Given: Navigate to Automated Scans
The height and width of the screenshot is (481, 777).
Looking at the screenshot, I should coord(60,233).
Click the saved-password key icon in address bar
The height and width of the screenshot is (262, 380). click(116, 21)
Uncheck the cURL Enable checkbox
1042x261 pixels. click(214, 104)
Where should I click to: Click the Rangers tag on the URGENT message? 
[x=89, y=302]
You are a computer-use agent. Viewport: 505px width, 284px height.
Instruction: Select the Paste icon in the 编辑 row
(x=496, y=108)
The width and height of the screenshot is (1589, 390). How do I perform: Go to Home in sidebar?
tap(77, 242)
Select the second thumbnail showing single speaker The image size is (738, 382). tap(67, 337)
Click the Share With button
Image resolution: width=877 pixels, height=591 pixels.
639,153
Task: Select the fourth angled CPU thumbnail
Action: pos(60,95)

★ ★ ★ ★

WHAT THE EXERCISE ASKS →
Convert the entire listing above into a Markdown table with two columns, Row and Entry, giving each line its own numbered row and omitting any blank lines.

REPLY TO THE TASK →
| Row | Entry |
|---|---|
| 1 | Given: Navigate to Automated Scans |
| 2 | The height and width of the screenshot is (481, 777). |
| 3 | Looking at the screenshot, I should coord(60,233). |
| 4 | Click the saved-password key icon in address bar |
| 5 | The height and width of the screenshot is (262, 380). click(116, 21) |
| 6 | Uncheck the cURL Enable checkbox |
| 7 | 1042x261 pixels. click(214, 104) |
| 8 | Where should I click to: Click the Rangers tag on the URGENT message?  |
| 9 | [x=89, y=302] |
| 10 | You are a computer-use agent. Viewport: 505px width, 284px height. |
| 11 | Instruction: Select the Paste icon in the 编辑 row |
| 12 | (x=496, y=108) |
| 13 | The width and height of the screenshot is (1589, 390). How do I perform: Go to Home in sidebar? |
| 14 | tap(77, 242) |
| 15 | Select the second thumbnail showing single speaker The image size is (738, 382). tap(67, 337) |
| 16 | Click the Share With button |
| 17 | Image resolution: width=877 pixels, height=591 pixels. |
| 18 | 639,153 |
| 19 | Task: Select the fourth angled CPU thumbnail |
| 20 | Action: pos(60,95) |